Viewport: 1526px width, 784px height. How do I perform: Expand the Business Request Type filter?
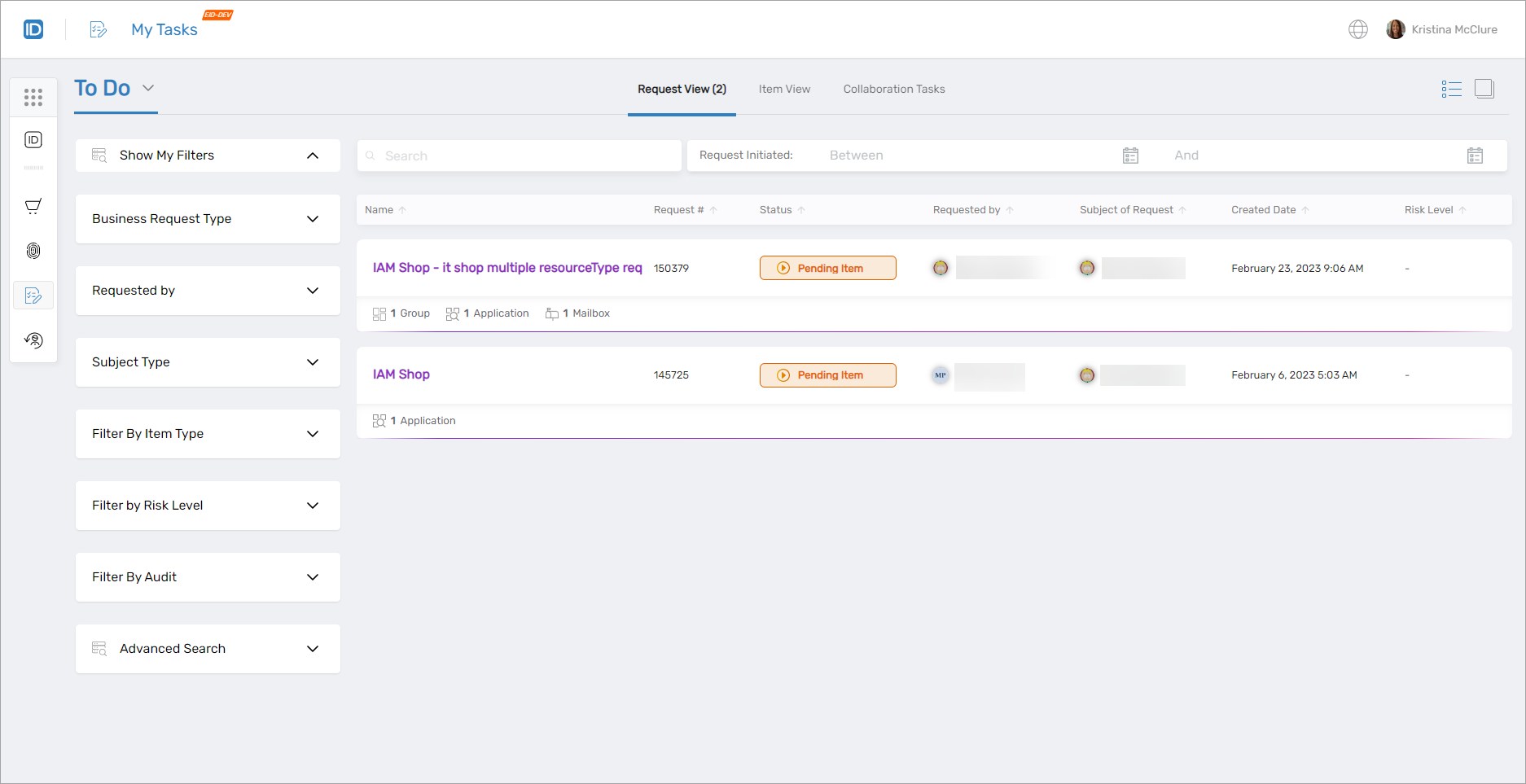pos(313,219)
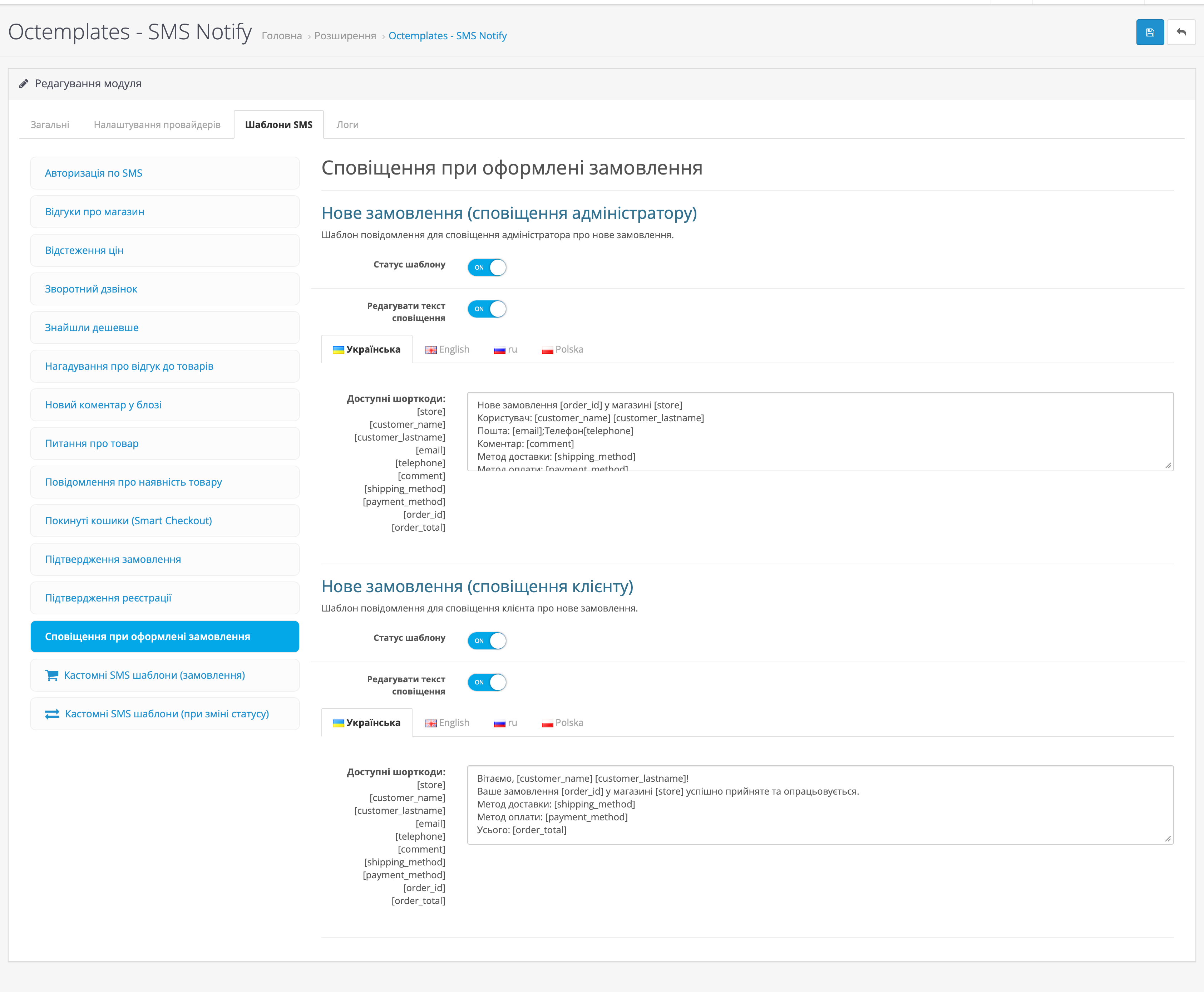Open the Налаштування провайдерів tab
1204x992 pixels.
point(157,124)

★ ★ ★ ★

§ **TASK REQUIREMENTS**
Leave out every picture and copy the rest of the records exactly.

§ **ANSWER SECTION**
Viewport: 1526px width, 784px height. How do I perform: Expand the Business Request Type filter?
pos(313,219)
Open the Налаштування провайдерів tab
1204x992 pixels.
point(157,124)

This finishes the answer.